# Task requirements:
An exact repetition of the data is required; no picture should appear in it.

# Material for the task:
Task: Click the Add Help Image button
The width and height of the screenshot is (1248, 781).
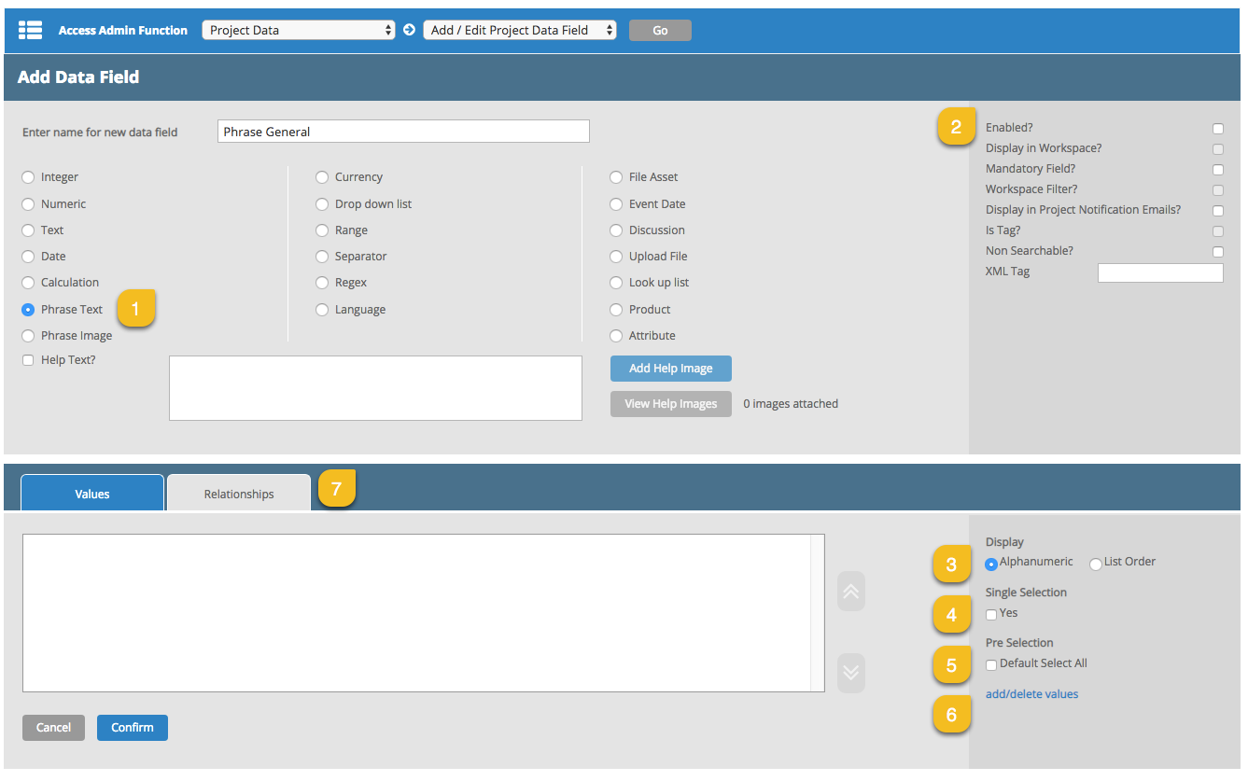Action: tap(670, 369)
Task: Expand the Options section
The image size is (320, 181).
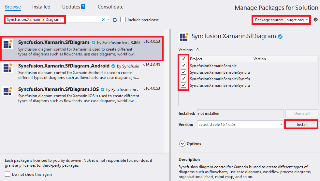Action: [x=182, y=143]
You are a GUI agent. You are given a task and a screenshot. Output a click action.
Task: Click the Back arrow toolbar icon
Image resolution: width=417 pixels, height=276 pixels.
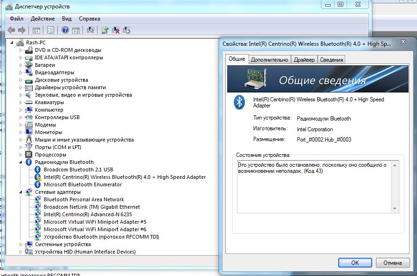[11, 30]
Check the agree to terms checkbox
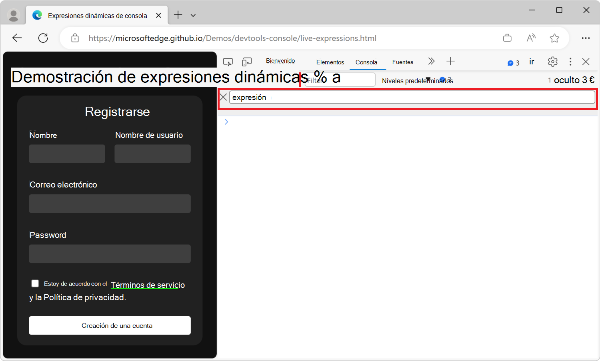 click(x=35, y=283)
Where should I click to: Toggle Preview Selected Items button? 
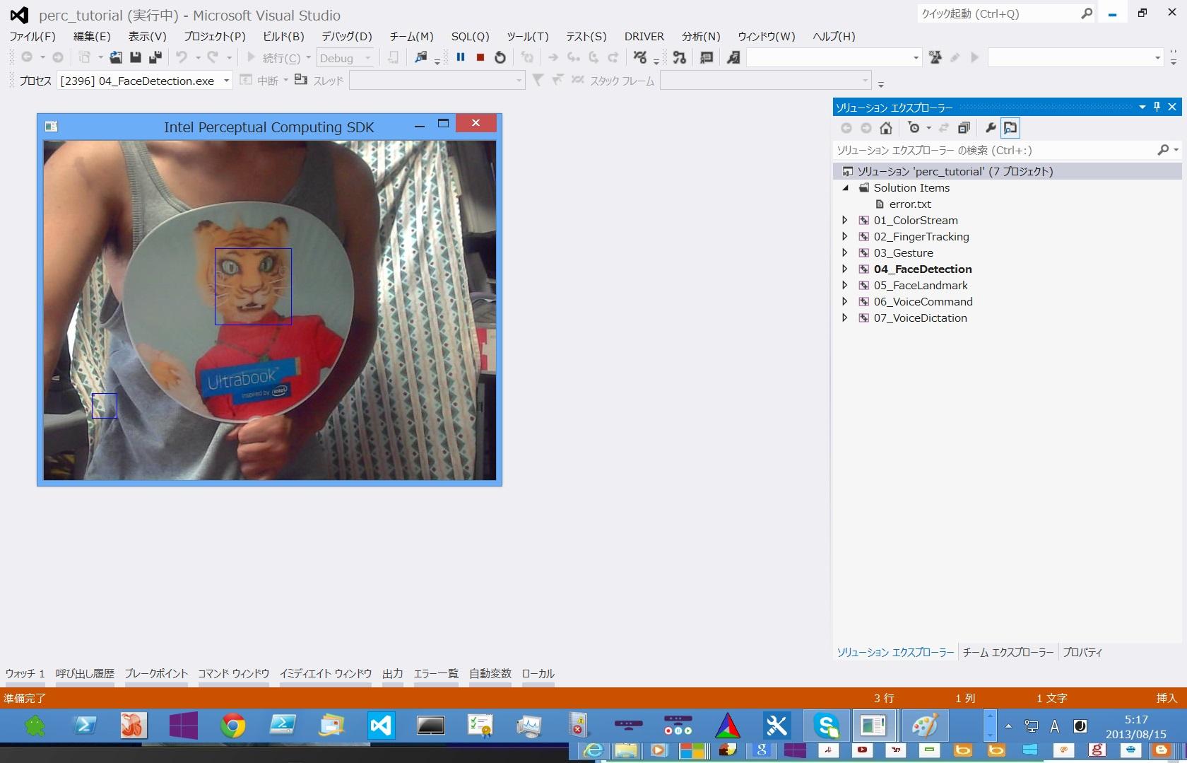[1010, 128]
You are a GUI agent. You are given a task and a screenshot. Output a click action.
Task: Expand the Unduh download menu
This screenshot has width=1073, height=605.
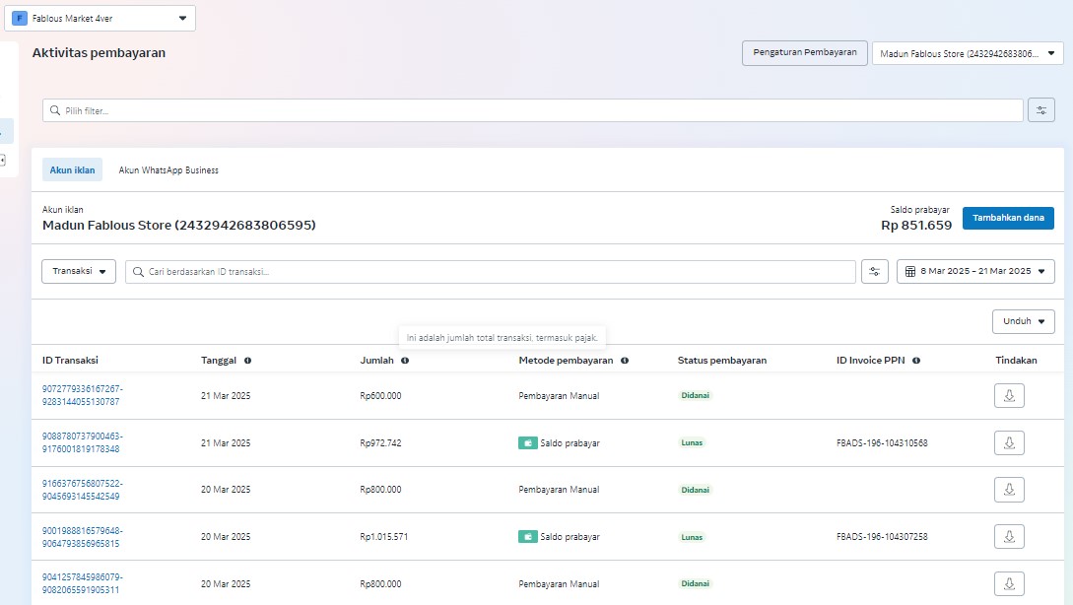click(1023, 321)
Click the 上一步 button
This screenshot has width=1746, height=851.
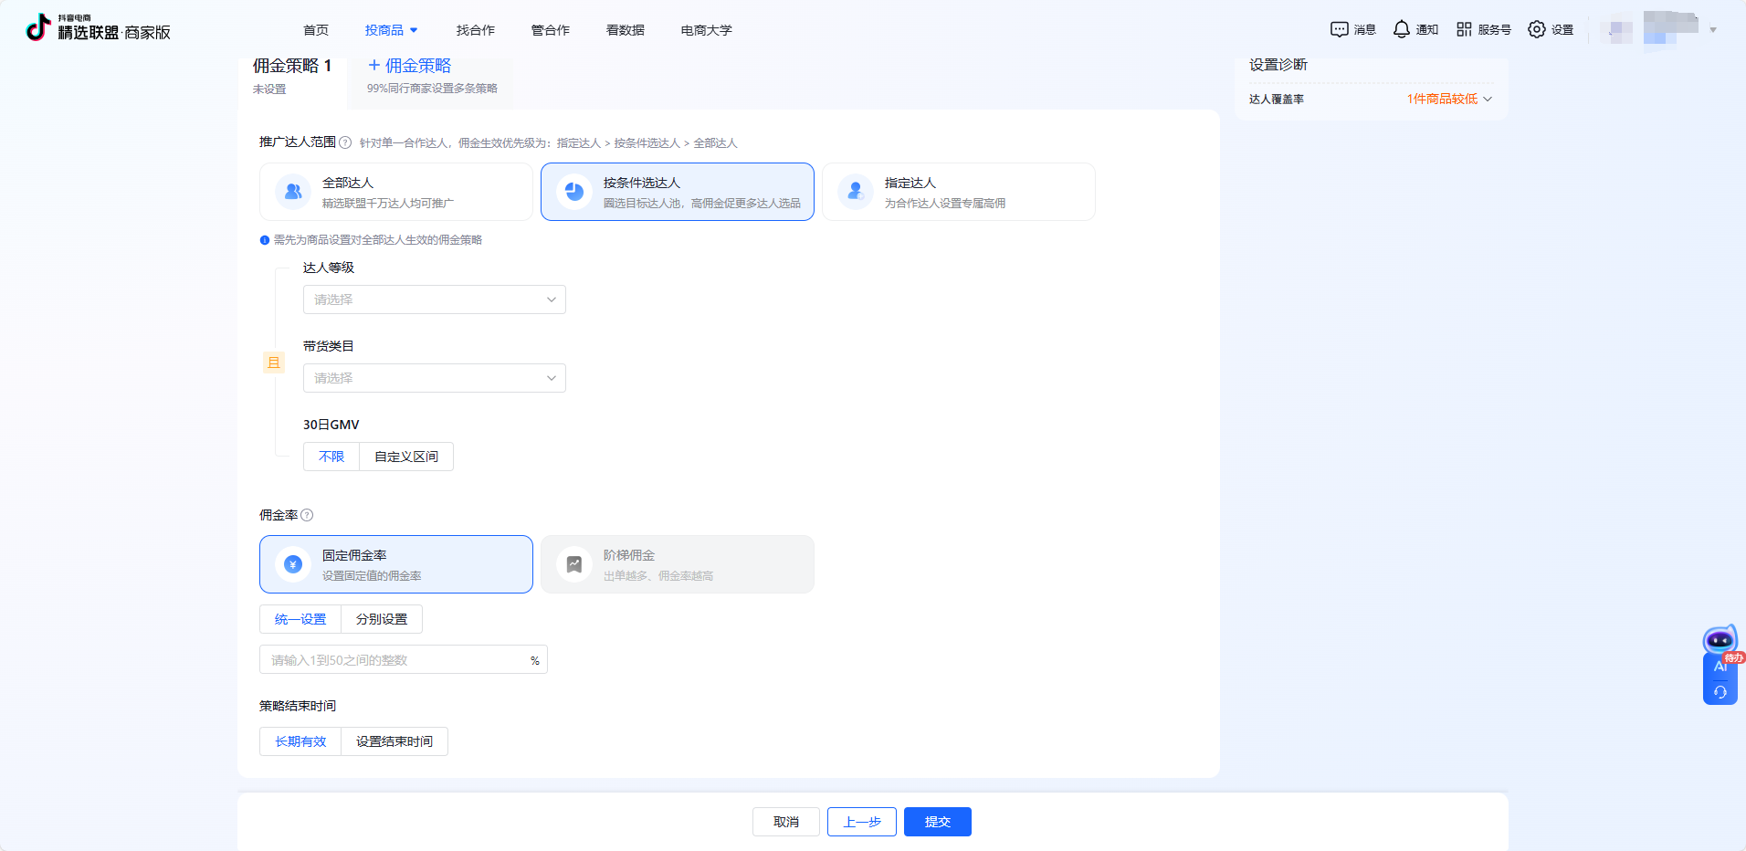861,822
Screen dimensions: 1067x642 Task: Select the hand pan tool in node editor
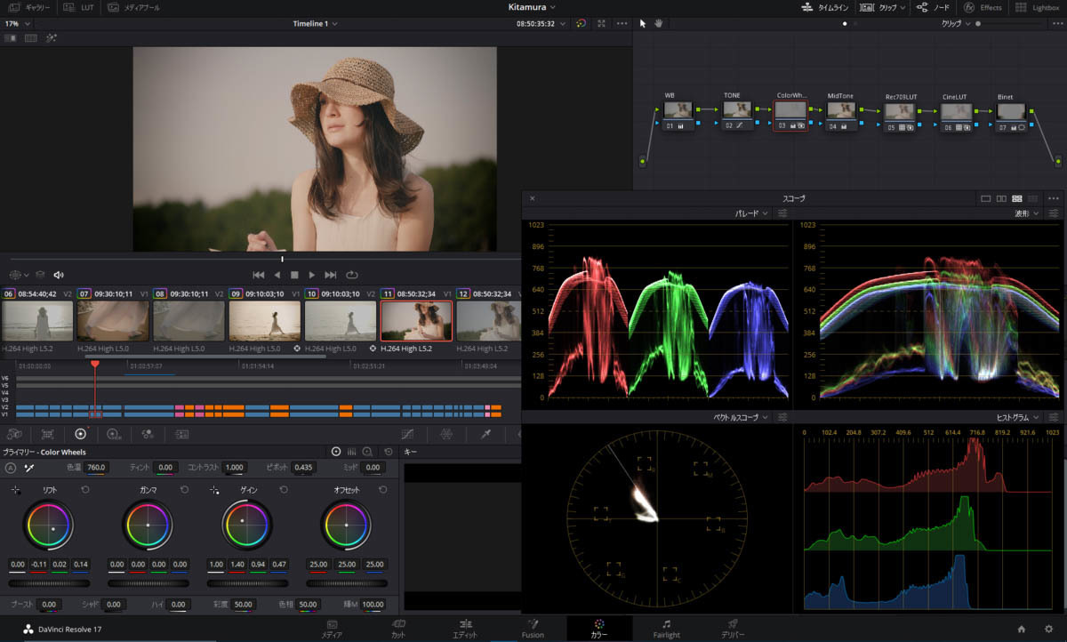click(x=658, y=23)
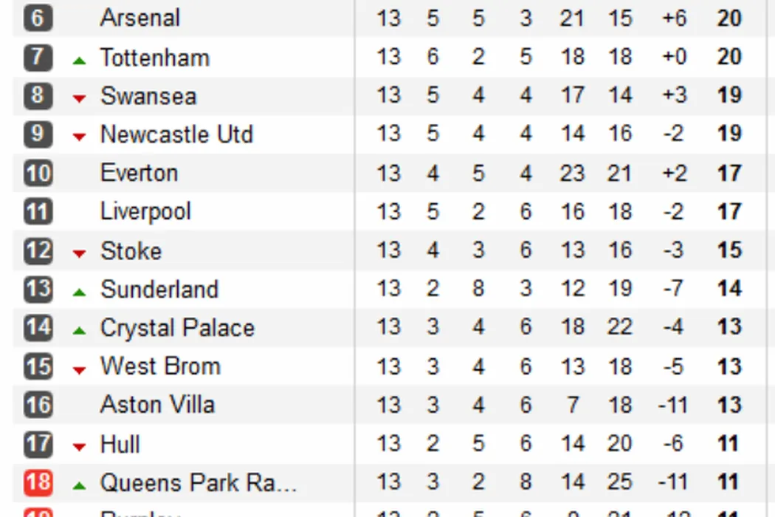The width and height of the screenshot is (775, 517).
Task: Click the red down arrow beside Stoke
Action: click(80, 254)
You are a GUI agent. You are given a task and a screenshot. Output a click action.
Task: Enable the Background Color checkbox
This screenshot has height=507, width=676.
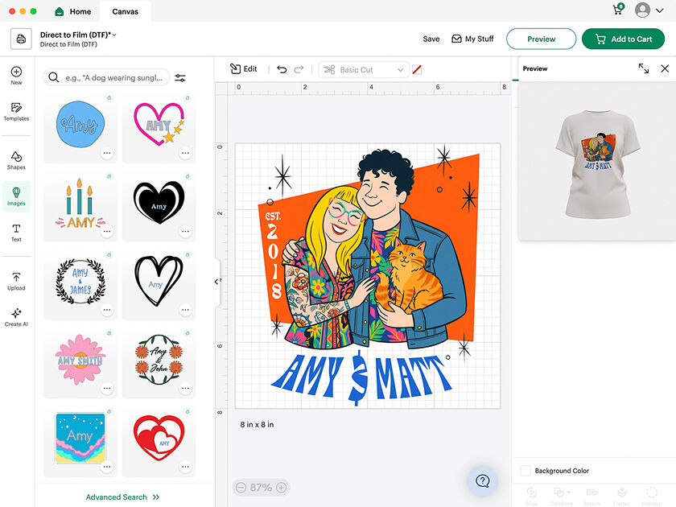(526, 471)
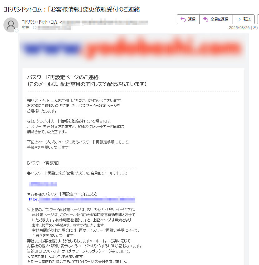The width and height of the screenshot is (259, 265).
Task: Open the sender's avatar profile picture
Action: (x=11, y=25)
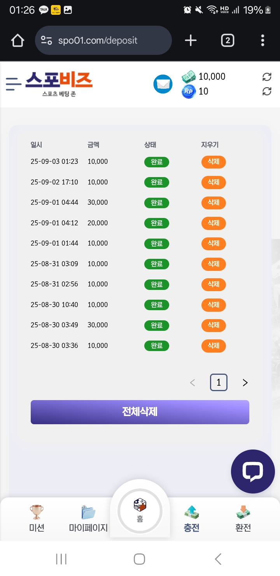Delete the 25-09-03 01:23 deposit record
This screenshot has width=280, height=576.
(214, 162)
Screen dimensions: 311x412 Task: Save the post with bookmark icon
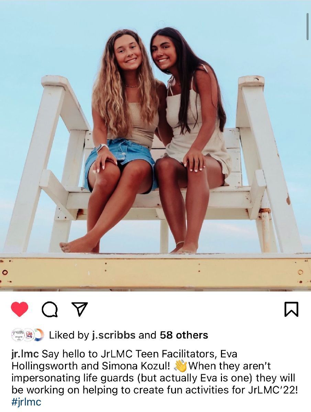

# Solution for this task:
Task: Click the Add Help Image button
The width and height of the screenshot is (1248, 781).
Action: tap(670, 369)
Task: Expand the Options section
The image size is (320, 181).
Action: [x=182, y=143]
You are a GUI agent. You are given a task and a screenshot. Output a click action.
Task: Click the Back arrow toolbar icon
Image resolution: width=417 pixels, height=276 pixels.
[11, 30]
Check the agree to terms checkbox
 click(x=35, y=283)
Where should I click to: Toggle Preview Selected Items button? 
[1010, 128]
You are a GUI agent. You are given a task and a screenshot. Output a click action.
Task: Expand the Unduh download menu
This screenshot has width=1073, height=605.
click(1023, 321)
Click the 上一步 button
This screenshot has width=1746, height=851.
861,822
Screen dimensions: 1067x642 Task: Select the hand pan tool in node editor
click(x=658, y=23)
The width and height of the screenshot is (775, 517).
Task: Click the red down arrow beside Stoke
Action: click(80, 254)
You are a GUI agent. You are given a task and a screenshot. Output a click action.
Task: Enable the Background Color checkbox
This screenshot has height=507, width=676.
(526, 471)
The width and height of the screenshot is (259, 265).
Task: Open the sender's avatar profile picture
Action: (x=11, y=25)
Delete the 25-09-03 01:23 deposit record
This screenshot has width=280, height=576.
(214, 162)
Screen dimensions: 311x412 Task: Save the post with bookmark icon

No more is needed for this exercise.